My views upon this question of novelty make it unnecessary that I should discuss or consider the question also made by defendant as to the validity of this reissue by reasons of the claims in the reissue differing from, and, as it is insisted, being expanded from, that of the original patent. I am, therefore, of opinion that the defense of want of novelty is fully sustained, and that this bill should be dismissed for want of equity.

CASEY V. BUTTERFIELD.

(Circuit Court, D. Massachusetts. May 11, 1888.)

1. PATENTS FOR INVENTIONS-INFRINGEMENT-CAR COUPLINGS.

The first claim of letters patent No. 326,401, of September 15, 1885, to Frederick A. Casey for a car coupling is: "A draw-head having the hook pivoted to the plates below the line of draw, and keyed to said plates above said pivot, whereby, as the key is removed from contact with the hook, the hook swings down out of contact with the hook of the adjoining car, etc. Held infringed by letters patent No. 327,066, of September 29, 1885, to Finley R. Butterfield; the device embodied therein having a draw-head with a hook pivoted below the line of draw, and hooked or latched to the plates above the pivot, and the latch or hook being the equivalent of the Casey key. 2. SAME-PRIOR INVENTION.

In support of the defense of prior invention by himself, defendant produced a model of a car coupling having the hook pivoted below the line of draw which he claimed to have made in the spring of 1881, prior to the patent in suit, viz., No. 326,401, of September 15, 1885, to Frederick A. Casey, for a car coupling. Three other witnesses, one of whom was defendant's wife, swore that they saw the model about that time, but the testimony of two of them as to the identity of the model was not entirely clear. It was shown in rebuttal by defendant's patent solicitor that defendant first came to him in June, 1885, for the purpose of procuring a patent for a car coupling, and that he then produced a crude wooden model, and that the pivot in that, which connected the hook to the draw-bar, was not below the line of draw. This patent does not seem to have been granted. The next application to the solicitor was made in July, and defendant then produced no model. Held, that the evidence showed no anticipation; the invention, supposing it to have been made, having been abandoned.

3. SAME-ANTICIPATION.

Nor is the Casey patent anticipated by the Snedaker and Thurber patents; those patents having a pivoted device where the link is pivoted below the line of draw, and such devices relating to linked couplings, which are substantially different in construction and mode of operation from the coupling hooks of the Casey device.

In Equity. Bill by the patentee for infringement of letters patent No. 326,401, of September 15, 1885, to Frederick A. Casey, against Finley R. Butterfield, the patentee in letters patent No. 326,066, of September 29, 1885.

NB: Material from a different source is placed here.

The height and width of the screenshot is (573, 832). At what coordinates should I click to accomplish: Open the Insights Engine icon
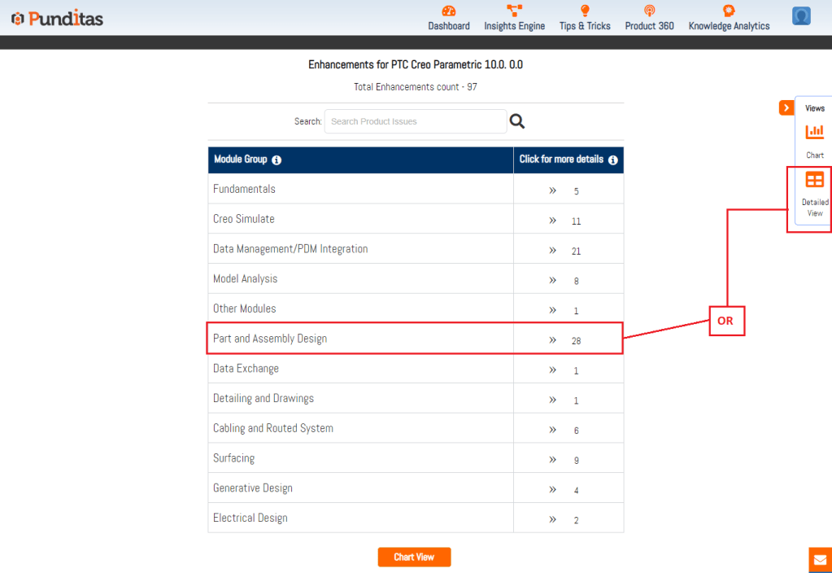(x=514, y=11)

W. A. Macleod, for complainant.

C. C. Morgan, for respondent.

COLT, J. The bill in this case alleges infringement of letters patent No. 326,401, granted to the complainant, September 15, 1885. The invention has for its essential feature the construction of a draw-head, the hook of which is pivoted to the shank or body of the head below the line of draw, so that, when desired, it may be dropped or swung down out of the line of draw, thus freeing it from the hook of the adjoining cars with which it is in contact. The first claim of the patent, which is the only one in controversy, is as follows:

"A draw-head having the hook pivoted to the plates below the line of draw, and keyed to said plates above said pivot, whereby, as the key is removed from contact with the hook, the hook swings down out of contact with the hook of the adjoining car, substantially as shown and described."

The defenses urged are: (1) Anticipation; (2) no infringement; (3) prior invention by the defendant.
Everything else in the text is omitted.